Your instructions: Excluding pictures, retype exactly the lines from the one with "Screen dimensions: 820x832" through the end of the records that follow.

[Excerpts from a dataset]
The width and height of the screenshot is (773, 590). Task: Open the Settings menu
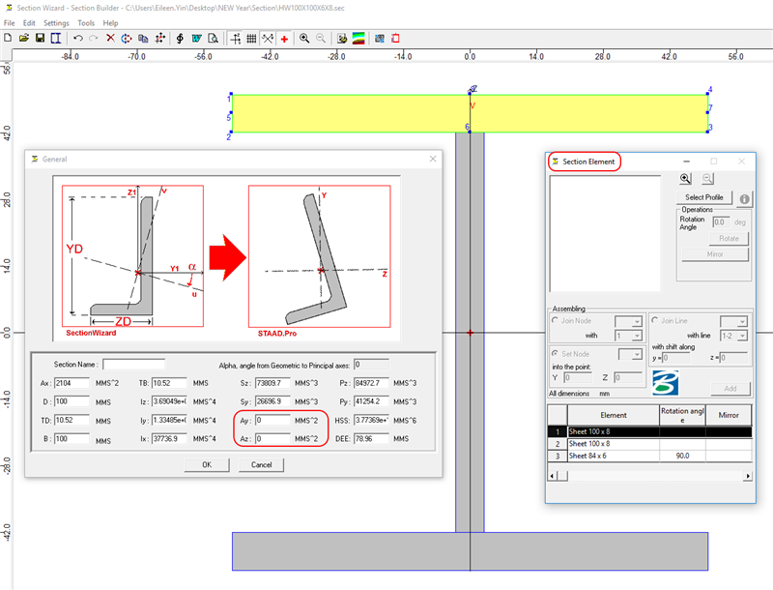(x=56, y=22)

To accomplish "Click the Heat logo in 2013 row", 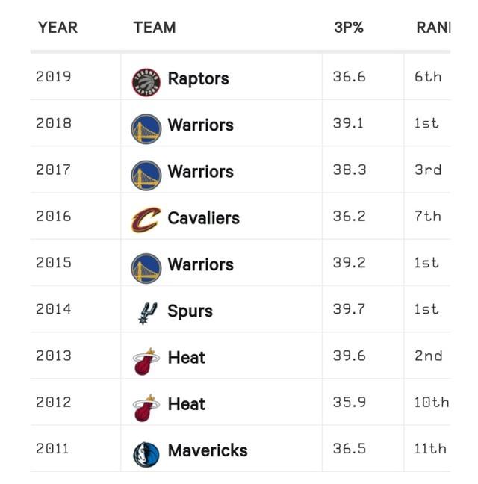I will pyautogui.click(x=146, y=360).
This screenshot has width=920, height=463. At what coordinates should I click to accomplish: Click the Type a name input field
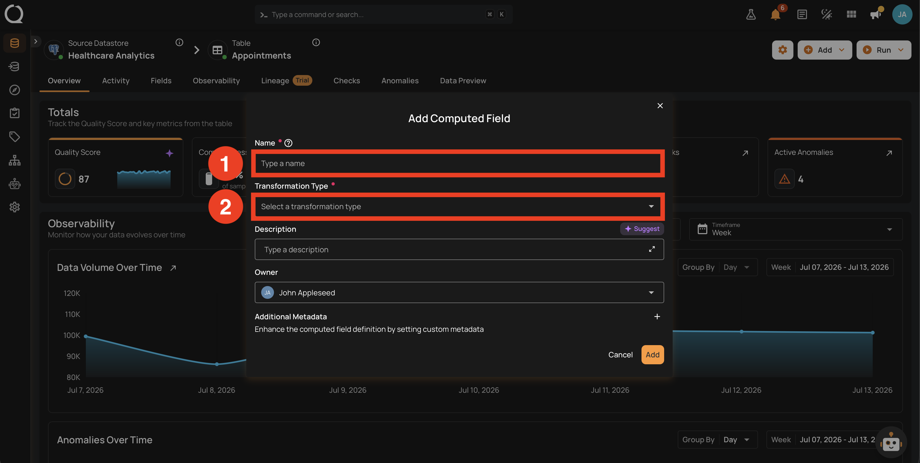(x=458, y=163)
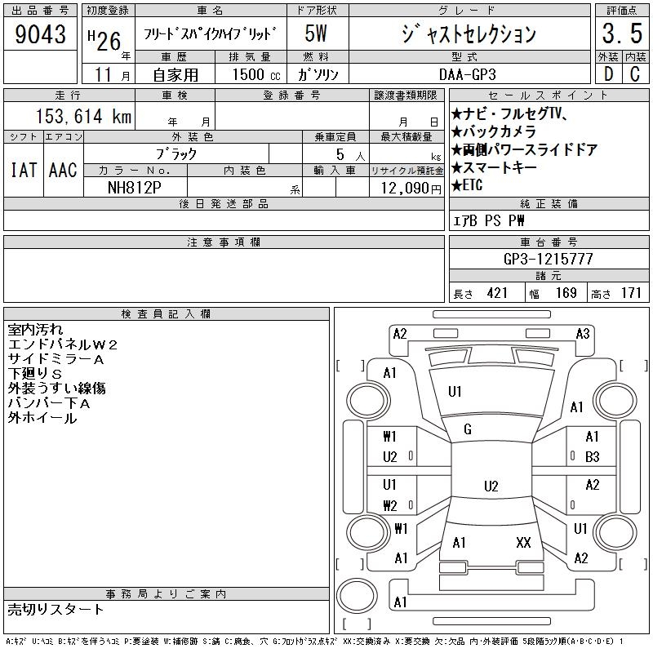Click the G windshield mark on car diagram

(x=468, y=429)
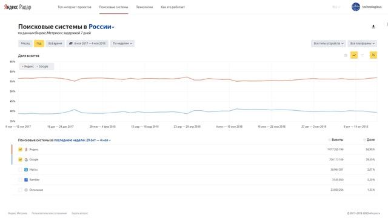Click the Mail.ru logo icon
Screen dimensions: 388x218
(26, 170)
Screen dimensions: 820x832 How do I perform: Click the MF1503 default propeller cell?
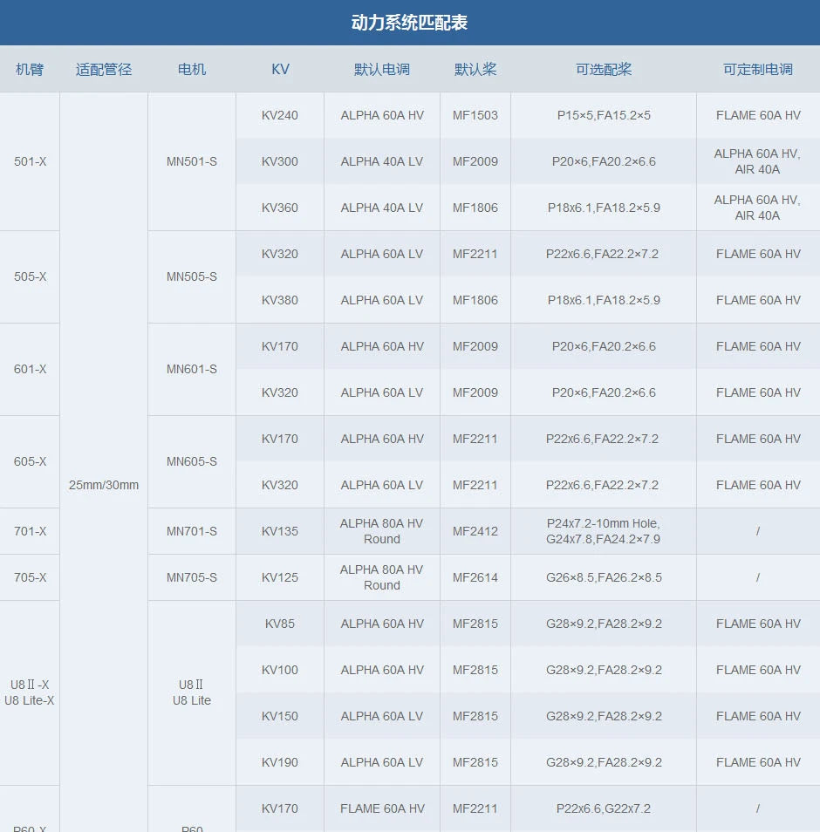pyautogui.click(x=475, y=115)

Answer space:
Screen dimensions: 820x832 How do I perform: Click the MF1503 default propeller cell?
pyautogui.click(x=475, y=115)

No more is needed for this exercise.